Remember that annoying kid in “American Beauty” who films the plastic bag and yammers on about how gorgeous it is and you think yes, it is lovely and you have a good eye for the allure of the quotidian, but can you please shut up before you get punched?

David Gordon Green is that guy minus the self-congratulatory junk, plus a weird, vibrant sense of humor. This is in no way a knock.

The Austin director (and his longtime cinematographer, fellow Austinite Tim Orr) love the look of light in nature, love meandering around to capture it in a hand-held, documentary style.

This sort of thing is all over the sometimes grittily gorgeous, sometimes despairing “Joe.” Based on the 1991 novel by the late Southern realist writer Larry Brown, “Joe,” with a story transferred from Mississippi to Texas, was shot around Austin and Bastrop.

Joe Ransom (Nicolas Cage) knows who he is but has a tough time knowing exactly what to do with that knowledge. A hard man, he’s in charge of a mostly African-America crew whose semi-legal job it is to poison trees so they can be felled for a lumber company (the trees can’t be cut down, they have to die “naturally”). Joe gets along with his employees, and they seem OK with him.

But with a criminal past and a fondness for booze, Joe needs to keep an eye on his own penchant for trouble. It’s Cage’s best work in years; he subsumes his natural oddness under a Brown-like, lower-working-class persona to excellent effect.

Into Joe’s life wanders Gary (Tye Sheridan), a neglected and abused teenager trying to support his nearly destitute family, which is headed by an alcoholic father, Wade (an astonishing performance from homeless Austinite Gary Poulter, who had long struggled with addiction and died last February).

Joe reluctantly lets Gary join the crew, who are totally fine with Gary as long as he works hard, which he does. “Keep it real with Joe,” says the foreman, essayed note-perfectly by Sam’s BBQ owner Brian May. Members of the work crew were played by local day laborers, and character moments involving them feel largely improvised.

Sheridan — who in his young career has already worked with Green, Jeff Nichols in the the similarly Texas-noirish “Mud” and Terrence Malick in “Tree of Life” — is terrific as Gary, equal parts careful resilience and constant heartbreak. Wade is a horrible man capable of great violence — one gets the impression that Gary just happens to be the nearest warm body for Wade to attack — but Gary can’t help but feel pride in getting a job that will help his family, especially his near-silent sister.

Green has proven himself strong in a wide variety of modes and tones. He can do big-budget studio comedies (the successful “Pineapple Express,” the ignored “Your Highness”), advertisements (the inadvertently political “Halftime in America” ad for Chrysler) and innovative sitcoms (“Chozen,” “Eastbound and Down”).

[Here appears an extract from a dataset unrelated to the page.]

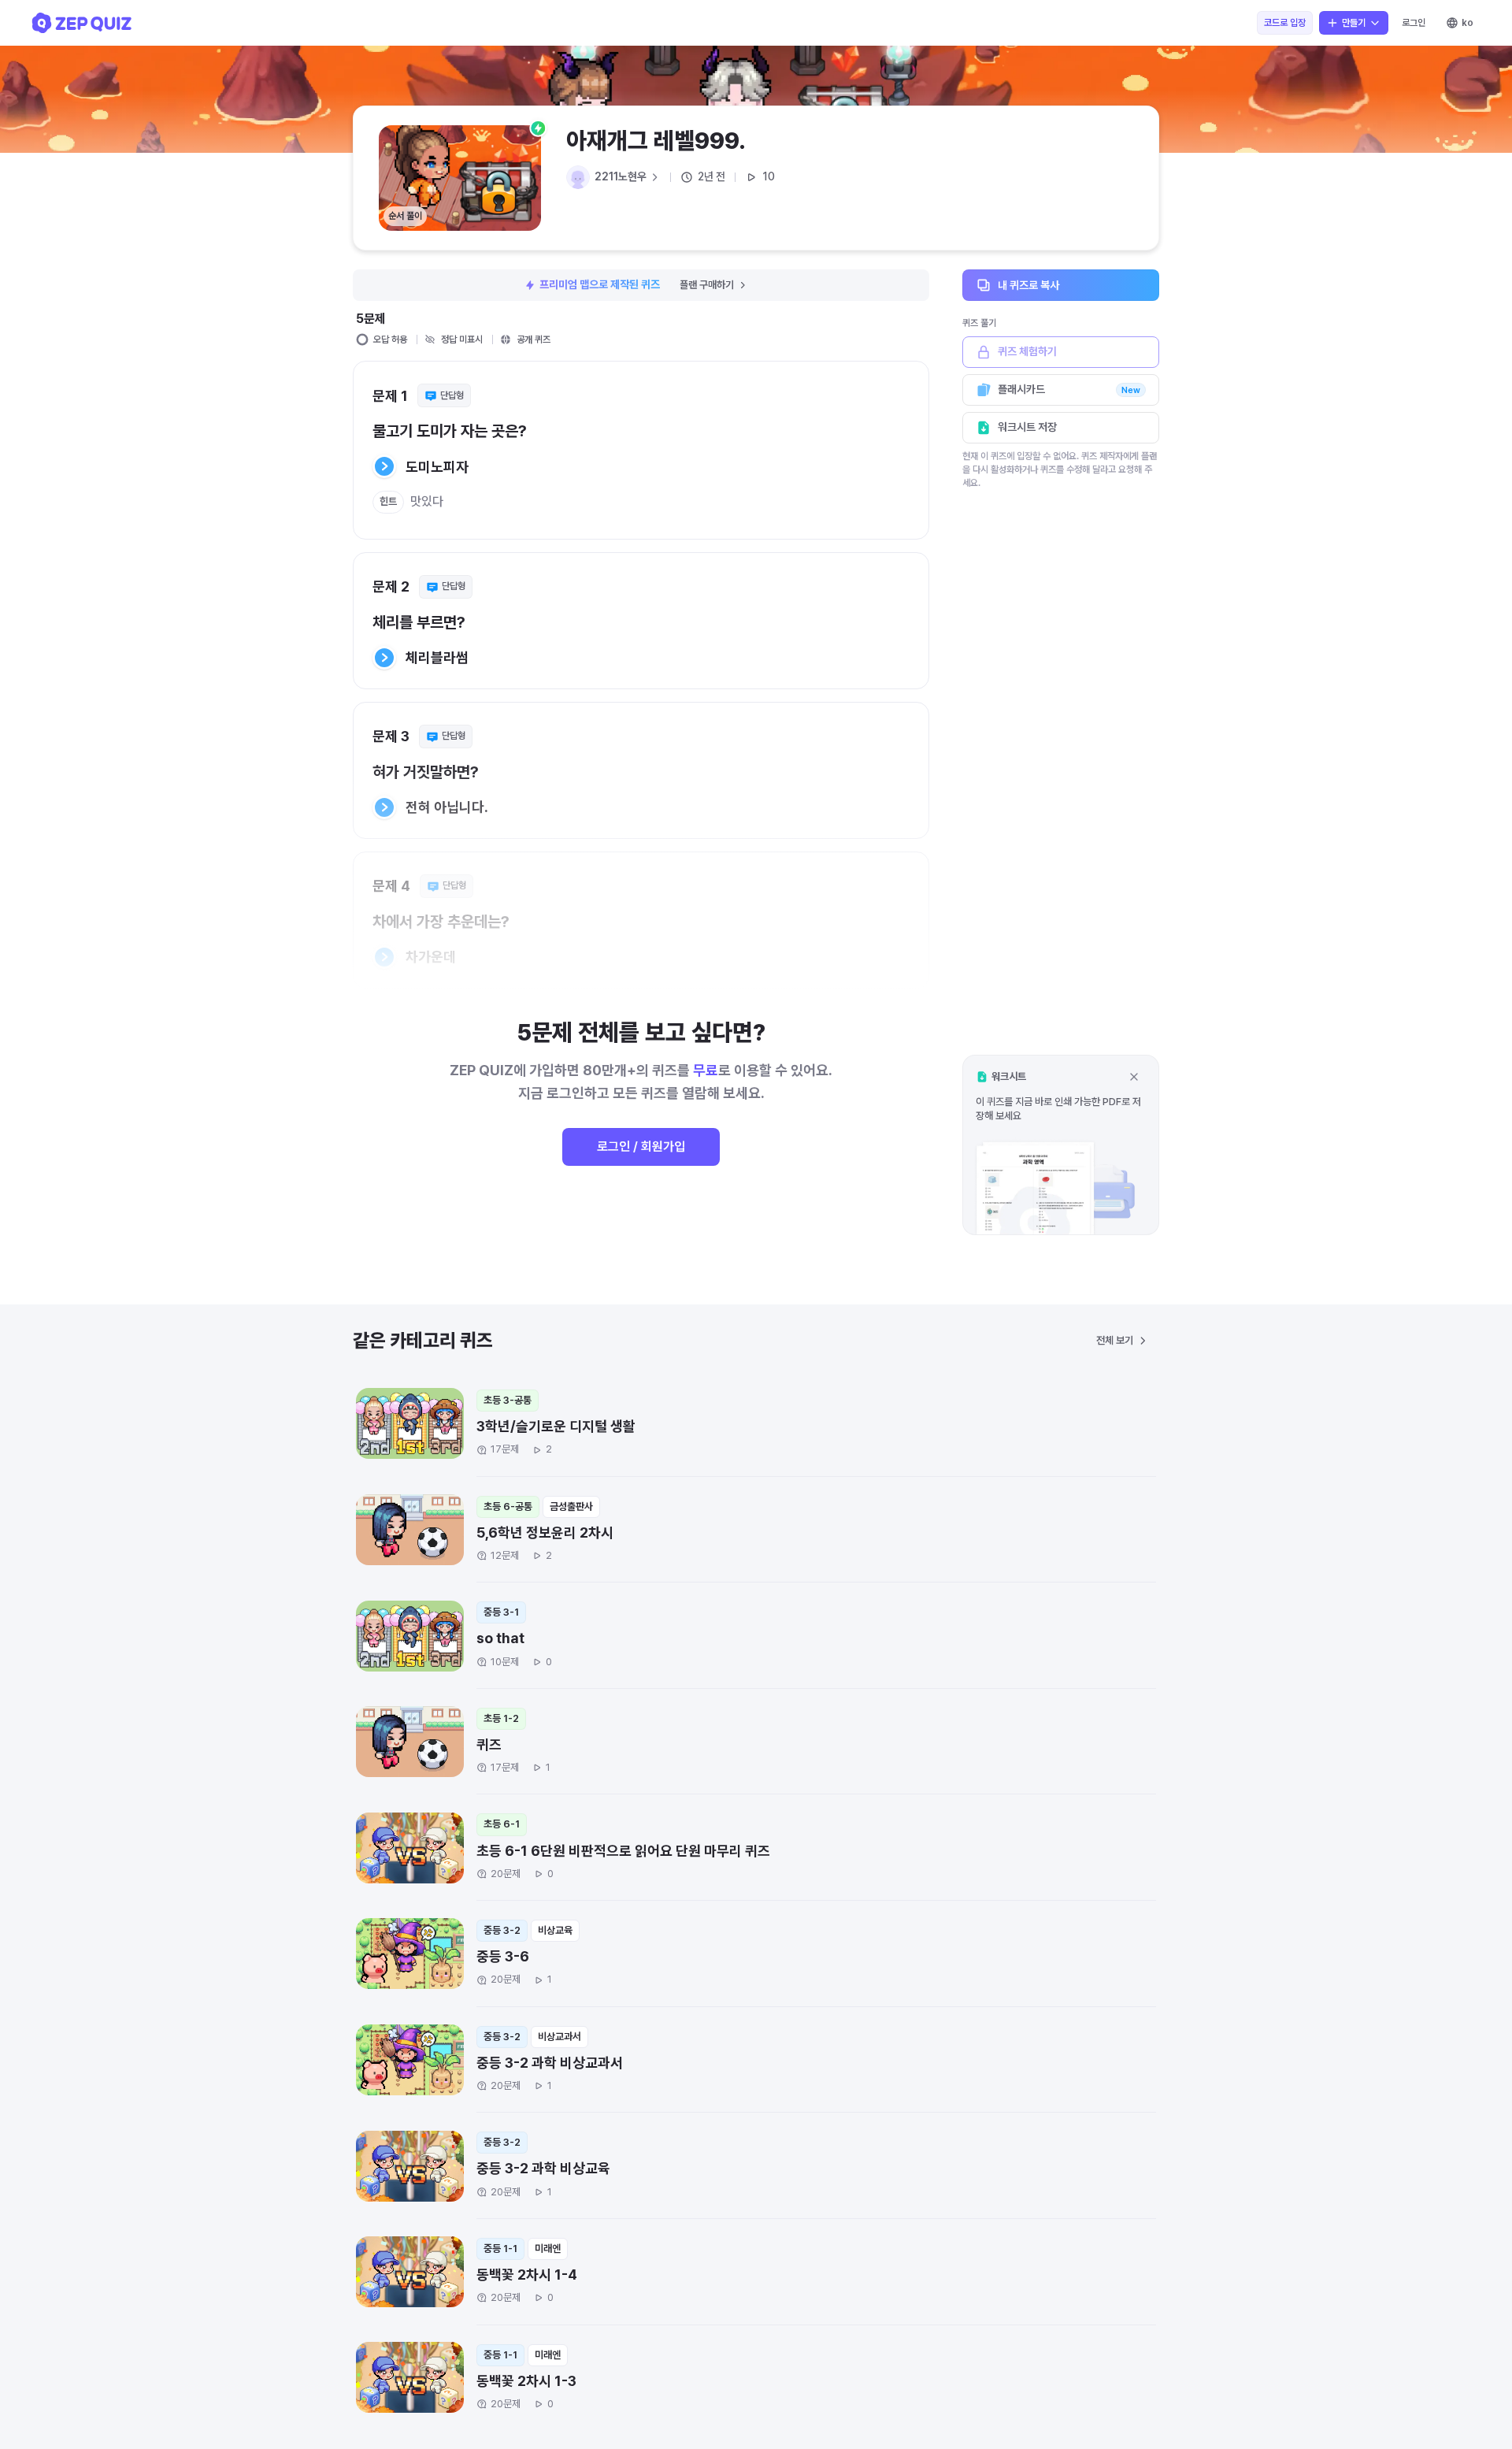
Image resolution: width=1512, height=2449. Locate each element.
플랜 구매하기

Here, as with his smaller films such as “George Washington,” “All the Real Girls,” “Undertow” and “Prince Avalanche,” Green moves the film along in elliptical fashion.

The strongest moments are those that feel loosest, be it the crew goofing off at lunch or Joe and Gary hanging out, figuring out what makes the other tick. Ultimately, the plot feels second to a well-executed, beautifully shot look at various struggles around class, opportunity and crushing rural poverty.